Monty Hall Problem Sample size = 400
Finally, with a huge sample size of 400 trials, you can clearly see the separate distributions. It’s virtually impossible for a coin flip 50/50 to have a wining percentage greater than 55% with a sample size of 400. Meanwhile, it’s almost impossible for the Monty Hall distribution to have a winning percentage lower than 62%. Neither distribution produces many outcomes in this no-man’s land.
Power and Sample Size Analysis for the Monty Hall Problem
Ok, we’ve had our fun playing with the sampling distributions. Now, let’s get ready to perform a hypothesis test to answer this question. Hypothesis tests use sample data to draw conclusions about a population.
We’re performing an experiment, and our strategy will always be to switch. We’ll use a one-sample proportion test to determine whether we can reject the notion that the Monty Hall game follows the distribution that centers on 50%.
Before we perform this experiment, let’s do a power and sample size analysis to determine a sample size that will give us sufficient power to detect this difference. I’ll estimate the sample size necessary to produce 80%, 90%, and 95% power.
I’ve told the software that I want to perform a One Proportion test and entered estimates for our expected proportion (0.67) and the comparison proportion (0.5). If this difference exists in the population, statistical power indicates the probability that our experiment will detect it. Power analyses are beneficial because they help you collect a large enough sample to detect a difference if it exists, but stops you from collecting an overly large sample because that can cost time and money.
The power and sample size results are below.
The output indicates that to obtain statistical power of 0.8, 0.9, and 0.95, we’d need sample sizes of 66, 87, and 107, respectively.
Statistical power of 80% is a standard benchmark. However, because obtaining a larger sample doesn’t cost more money, just a bit more time, I’m looking into higher levels of power. In the end, I’ll go with an even 100 samples, which produces a power of 93.7% (not shown).

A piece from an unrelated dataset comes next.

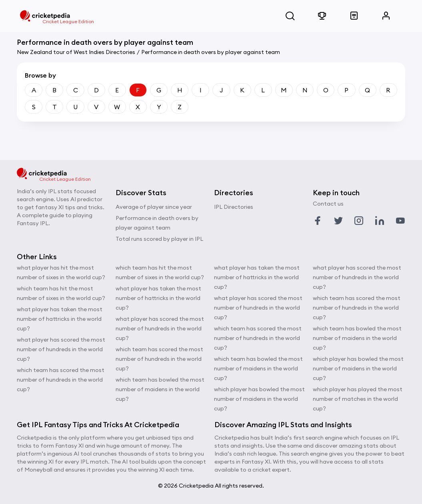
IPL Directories (234, 207)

Performing the Monty Hall Experiment at Home
My daughter and I used three playing cards to play the Monty Hall game at home. One card represented the prize door, and the other two were non-prize doors. My daughter was Monty, and I was the contestant. We played it 100 times.
For each trial, she’d randomize the three cards and then place them face down in a row while noting the location of the prize. I’d pick my card, and she turned over one of the other two cards while taking care not to reveal the prize. I’d always switch to the other card and record the results, which you can download in this CSV data file: MontyHallExperiment.
In our experiment, I won 64 times out of 100. I performed the One Proportion test by telling the software to compare the sample results (0.64) to the comparison proportion of 0.5.
The hypotheses for this test are the following:
- Null: The winning percentage for always switching equals 50%.
- Alternative: The winning percentage for switching does not equal 50%.
If we obtain a p-value that is less than our significance level (0.05), we can reject the null hypothesis and conclude that the expected winning percentage for switching in the Monty Hall game does not equal 50%.
The low p-value indicates that we can reject the null hypothesis and conclude that the expected winning percentage for switching in the Monty Hall Problem is not 50%. That’s consistent with what we know about the probabilities in the underlying game.
In closing, I do not doubt that the expected winning percentage is genuinely 66%. You can prove it using probabilities and logic. I think most of us accept this truth even though it’s admittedly a head scratcher at first! This problem was a useful way to illustrate various principles involved in hypothesis testing and a great way to showcase the proportions hypothesis test.
If you still don’t accept it, grab a friend, three playing cards, and play the game 100 times!